凤临看着他良久,好半晌才意会过来,俊颜微绯地道:“下次要斟酌。”
龚易一听,大喜过望,不敢相信会从他的口中得到下次的允诺!就说嘛,他的技巧已经是出神入化的等级,只要是被他碰过的男人,少有不臣服的!
“王爷醒了?”姬福端着茶进房,见凤临清醒,心也跟着安稳了些。“王爷,就跟你说了得要用膳,你就不肯,这几日看那些账册忙得不食不眠,就算是铁打的身子也熬不住,这事要是教陛下知晓,不知道陛下会怎么责罚,要知道王爷是陛下的……”
“姬福,昨儿个的事情办得如何了?”为了阻止姬福绵延不绝的叨念,凤临快速地转移话题。
然而,他一出口就是恐怖的沙哑声,教姬福不禁向前,担心的询问:“王爷的声音怎会突然如此沙哑?”
龚易轻咳了一声,也附和凤临转移话题。“小姬,昨天那个家伙招了没?”
姬福侧眼瞪去,一双大眼眯得极具杀气和破坏力。“敢问你在叫谁?”
“……姬大人。”不觉得小姬比较亲切吗?
姬福压抑着怒气,转而向凤临禀报。“昨儿个逮到的那个人并非建材商鲁全,而是鲁全的大管事。”
“他不是鲁全?”龚易诧异。
“不是,都已经被牟庆折腾得快不成人形了,他能不将自己的祖宗八代都交代清楚吗?”姬福没好气地睨他一眼。

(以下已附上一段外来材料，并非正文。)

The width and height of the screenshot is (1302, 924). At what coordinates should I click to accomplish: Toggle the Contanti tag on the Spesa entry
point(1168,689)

“无妨,留下他,总能问出鲁全的下落。”凤临缓颊道。“姬福,调动卫所的兵马守在通往邻近几县的管道上。”
“知道,这事我已经传令下去了,王爷尽管放心。”
“就知道你做事向来牢靠。”
“替王爷分忧解劳是我分内该做的事,只是王爷这嗓音实在不对劲,依我看还是找个大夫来诊治较妥当。”

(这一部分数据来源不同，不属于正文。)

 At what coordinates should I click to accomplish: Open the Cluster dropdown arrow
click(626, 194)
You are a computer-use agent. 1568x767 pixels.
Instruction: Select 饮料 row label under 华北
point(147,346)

“不用了,大概是做完和龚易说话说得晚,一会就没事了。”凤临轻咳了几声,可惜嗓音还是沙哑,可见昨晚真是使用过度了,“你尽管去忙吧,让龚易留下来照顾我便成。”
姬福撇了撇唇,尽管不满,还是将凤临交由龚易照料。
“龚易。”待姬福一走,凤临便轻唤着。
龚易坐在床边,等着他吩咐,岂料凤临只是将他拉进,轻轻地吻上他的唇,带着几分钟试探撬开他的唇。

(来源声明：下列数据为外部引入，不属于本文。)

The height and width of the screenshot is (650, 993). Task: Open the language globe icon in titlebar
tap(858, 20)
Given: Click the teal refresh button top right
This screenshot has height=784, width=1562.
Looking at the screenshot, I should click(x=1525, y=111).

此举教龚易心旌动摇,毫不犹豫地回吻,唇舌扫过凤临的齿列,舔过唇腔里的每寸柔软,听见他细碎的呻吟,便摸索地朝他的身下而去,果然不出所料,年轻的躯体禁不起丝毫诱惑,不过是个吻就让他精神抖擞极了。
他想要朝底下攻去,可惜凤临却不放过他的唇,或深或浅地舔吻着。
“我不知道你这般喜欢亲人。”龚易哑声说着。
光是一个吻,他就知道凤临根本没有丝毫技巧,但他学习力极佳,不管自己对他做了什么,他都能在极短的时间内举一反三。
“我也不知道,又不曾有人亲吻过我。”凤临照实说。
龚易就知道他压根不经人事,然而面对他的渴求,他却毫不抗拒地给予。“凤临,昨晚我对你做的事,讨厌吗?”
凤临垂敛长睫,摇了摇头。
龚易见他羞涩的俊颜,真有股冲动抱起他再战一场!不能怪他,只怪凤临是他的大菜,怪这天底下居然有如此萌的生物,如此地勾引人。
“待你好些,咱们再试试,届时你会觉得更加的快意。”
凤临顺从地点了点头,龚易再也忍遏不住地探手溜进被褥里,用他灵活的双手让凤临瞬间攀上高峰。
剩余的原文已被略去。